=== DATA PROVIDED ===

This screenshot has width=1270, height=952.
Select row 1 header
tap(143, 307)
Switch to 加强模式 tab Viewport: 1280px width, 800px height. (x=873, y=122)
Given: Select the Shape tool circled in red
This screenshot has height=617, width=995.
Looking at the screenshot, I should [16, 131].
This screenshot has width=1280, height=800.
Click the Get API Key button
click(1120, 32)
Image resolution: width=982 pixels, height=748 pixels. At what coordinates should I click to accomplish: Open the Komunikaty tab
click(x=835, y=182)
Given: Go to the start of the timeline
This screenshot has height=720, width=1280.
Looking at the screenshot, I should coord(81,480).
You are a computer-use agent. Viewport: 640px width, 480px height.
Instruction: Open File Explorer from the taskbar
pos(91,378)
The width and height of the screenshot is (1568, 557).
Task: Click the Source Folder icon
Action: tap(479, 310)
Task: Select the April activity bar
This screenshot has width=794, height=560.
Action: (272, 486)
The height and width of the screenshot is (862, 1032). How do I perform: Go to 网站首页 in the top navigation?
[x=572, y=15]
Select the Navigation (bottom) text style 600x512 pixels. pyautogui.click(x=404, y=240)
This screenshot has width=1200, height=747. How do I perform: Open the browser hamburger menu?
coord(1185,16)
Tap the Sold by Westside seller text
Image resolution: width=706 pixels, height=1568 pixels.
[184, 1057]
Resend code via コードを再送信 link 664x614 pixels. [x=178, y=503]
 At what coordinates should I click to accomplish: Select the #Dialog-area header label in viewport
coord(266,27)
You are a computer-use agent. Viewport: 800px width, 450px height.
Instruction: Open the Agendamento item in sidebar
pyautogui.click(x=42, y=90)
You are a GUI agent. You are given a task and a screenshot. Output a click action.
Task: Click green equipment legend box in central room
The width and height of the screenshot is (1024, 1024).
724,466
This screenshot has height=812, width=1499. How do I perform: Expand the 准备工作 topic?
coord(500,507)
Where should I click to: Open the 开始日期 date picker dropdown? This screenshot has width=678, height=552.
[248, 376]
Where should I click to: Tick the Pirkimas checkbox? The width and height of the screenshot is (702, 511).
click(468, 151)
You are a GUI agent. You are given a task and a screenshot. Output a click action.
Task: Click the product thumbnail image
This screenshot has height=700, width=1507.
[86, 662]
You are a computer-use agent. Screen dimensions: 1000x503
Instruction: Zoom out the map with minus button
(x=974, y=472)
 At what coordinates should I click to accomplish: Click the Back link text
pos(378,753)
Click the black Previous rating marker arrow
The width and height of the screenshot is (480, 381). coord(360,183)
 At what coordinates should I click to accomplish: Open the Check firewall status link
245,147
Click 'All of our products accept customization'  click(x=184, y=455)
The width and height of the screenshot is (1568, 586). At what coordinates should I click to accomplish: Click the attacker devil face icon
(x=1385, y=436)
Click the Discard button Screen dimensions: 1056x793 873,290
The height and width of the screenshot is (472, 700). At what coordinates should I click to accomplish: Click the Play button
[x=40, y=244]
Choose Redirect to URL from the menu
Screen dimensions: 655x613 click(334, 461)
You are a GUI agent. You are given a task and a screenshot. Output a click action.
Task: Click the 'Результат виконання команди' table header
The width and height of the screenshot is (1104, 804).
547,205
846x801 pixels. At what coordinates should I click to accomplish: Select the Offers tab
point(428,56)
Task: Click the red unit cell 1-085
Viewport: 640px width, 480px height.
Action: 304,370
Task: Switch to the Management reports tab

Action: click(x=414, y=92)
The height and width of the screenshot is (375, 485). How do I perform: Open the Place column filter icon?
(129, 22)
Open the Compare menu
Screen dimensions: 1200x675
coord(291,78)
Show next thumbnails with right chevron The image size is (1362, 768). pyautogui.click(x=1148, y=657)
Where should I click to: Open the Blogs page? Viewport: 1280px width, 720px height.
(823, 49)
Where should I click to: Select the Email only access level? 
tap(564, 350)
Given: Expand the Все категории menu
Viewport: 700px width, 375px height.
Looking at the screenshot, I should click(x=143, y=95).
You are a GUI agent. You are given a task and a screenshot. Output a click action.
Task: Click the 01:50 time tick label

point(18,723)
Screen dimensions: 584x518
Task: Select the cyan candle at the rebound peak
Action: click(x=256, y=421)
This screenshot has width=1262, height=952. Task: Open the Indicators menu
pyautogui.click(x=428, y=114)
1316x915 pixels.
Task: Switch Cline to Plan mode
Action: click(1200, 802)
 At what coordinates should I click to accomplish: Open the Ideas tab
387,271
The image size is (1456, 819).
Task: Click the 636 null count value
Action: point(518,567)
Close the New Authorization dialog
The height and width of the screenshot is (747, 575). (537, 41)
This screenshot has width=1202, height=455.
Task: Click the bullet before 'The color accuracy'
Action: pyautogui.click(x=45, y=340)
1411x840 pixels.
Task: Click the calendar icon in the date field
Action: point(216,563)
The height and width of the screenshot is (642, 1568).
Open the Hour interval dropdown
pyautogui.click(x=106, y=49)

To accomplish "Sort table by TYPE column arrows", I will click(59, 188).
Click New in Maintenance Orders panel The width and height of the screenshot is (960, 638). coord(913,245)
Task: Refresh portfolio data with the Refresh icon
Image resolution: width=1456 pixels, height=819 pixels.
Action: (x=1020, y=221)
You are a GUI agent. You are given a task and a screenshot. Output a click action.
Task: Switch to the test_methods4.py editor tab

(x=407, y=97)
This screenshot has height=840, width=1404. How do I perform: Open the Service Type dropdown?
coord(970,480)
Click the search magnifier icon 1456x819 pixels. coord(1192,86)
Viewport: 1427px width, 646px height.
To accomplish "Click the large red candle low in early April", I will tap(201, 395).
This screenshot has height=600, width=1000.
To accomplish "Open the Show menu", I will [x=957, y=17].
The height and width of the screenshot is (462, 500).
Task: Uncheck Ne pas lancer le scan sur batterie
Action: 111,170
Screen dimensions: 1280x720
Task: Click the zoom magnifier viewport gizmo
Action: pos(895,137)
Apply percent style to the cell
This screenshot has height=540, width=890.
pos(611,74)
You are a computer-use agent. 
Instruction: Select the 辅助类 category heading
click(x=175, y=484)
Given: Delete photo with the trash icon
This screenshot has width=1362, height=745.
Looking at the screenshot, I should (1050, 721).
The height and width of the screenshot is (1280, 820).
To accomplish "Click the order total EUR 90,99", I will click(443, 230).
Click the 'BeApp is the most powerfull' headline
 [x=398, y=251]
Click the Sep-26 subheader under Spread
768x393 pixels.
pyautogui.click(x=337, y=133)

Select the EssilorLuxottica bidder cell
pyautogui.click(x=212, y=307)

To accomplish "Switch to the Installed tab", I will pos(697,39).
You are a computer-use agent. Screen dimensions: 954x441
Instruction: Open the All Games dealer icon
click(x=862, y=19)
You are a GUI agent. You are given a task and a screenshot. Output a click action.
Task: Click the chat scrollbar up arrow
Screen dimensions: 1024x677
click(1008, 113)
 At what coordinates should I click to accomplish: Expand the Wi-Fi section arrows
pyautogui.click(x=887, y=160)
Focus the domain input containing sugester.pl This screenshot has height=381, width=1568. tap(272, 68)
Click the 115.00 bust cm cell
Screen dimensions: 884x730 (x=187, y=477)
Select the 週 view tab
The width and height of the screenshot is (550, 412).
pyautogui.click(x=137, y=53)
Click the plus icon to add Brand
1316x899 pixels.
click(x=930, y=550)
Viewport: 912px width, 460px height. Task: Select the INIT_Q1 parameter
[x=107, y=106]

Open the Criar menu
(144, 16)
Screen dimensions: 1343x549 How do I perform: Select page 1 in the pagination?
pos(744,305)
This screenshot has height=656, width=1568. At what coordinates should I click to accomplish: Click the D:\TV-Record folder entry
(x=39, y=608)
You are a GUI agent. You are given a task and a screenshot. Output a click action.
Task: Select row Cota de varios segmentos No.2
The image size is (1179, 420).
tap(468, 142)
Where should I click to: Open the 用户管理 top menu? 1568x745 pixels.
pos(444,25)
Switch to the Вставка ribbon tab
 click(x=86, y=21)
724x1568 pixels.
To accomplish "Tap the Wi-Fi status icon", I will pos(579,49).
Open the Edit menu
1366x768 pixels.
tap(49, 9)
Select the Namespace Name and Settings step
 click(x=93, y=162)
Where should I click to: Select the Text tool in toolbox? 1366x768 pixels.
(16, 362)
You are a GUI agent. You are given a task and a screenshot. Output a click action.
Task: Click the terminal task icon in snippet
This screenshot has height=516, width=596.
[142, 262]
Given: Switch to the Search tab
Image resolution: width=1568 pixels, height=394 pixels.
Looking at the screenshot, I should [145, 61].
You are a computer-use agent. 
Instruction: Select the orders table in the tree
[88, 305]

===

→ **WHAT IS NEEDED**: From the first line of the data above through the line containing "Select the Navigation", repeat each line exactly, and add nothing.

→ **COMPLETED EXERCISE**:
This screenshot has width=1270, height=952.
Select row 1 header
tap(143, 307)
Switch to 加强模式 tab Viewport: 1280px width, 800px height. (x=873, y=122)
Given: Select the Shape tool circled in red
This screenshot has height=617, width=995.
Looking at the screenshot, I should [16, 131].
This screenshot has width=1280, height=800.
Click the Get API Key button
click(1120, 32)
Image resolution: width=982 pixels, height=748 pixels. At what coordinates should I click to accomplish: Open the Komunikaty tab
click(x=835, y=182)
Given: Go to the start of the timeline
This screenshot has height=720, width=1280.
Looking at the screenshot, I should coord(81,480).
You are a computer-use agent. Viewport: 640px width, 480px height.
Instruction: Open File Explorer from the taskbar
pos(91,378)
The width and height of the screenshot is (1568, 557).
Task: Click the Source Folder icon
Action: tap(479, 310)
Task: Select the April activity bar
This screenshot has width=794, height=560.
Action: (272, 486)
The height and width of the screenshot is (862, 1032). How do I perform: Go to 网站首页 in the top navigation?
[x=572, y=15]
Select the Navigation (bottom) text style 600x512 pixels. pyautogui.click(x=404, y=240)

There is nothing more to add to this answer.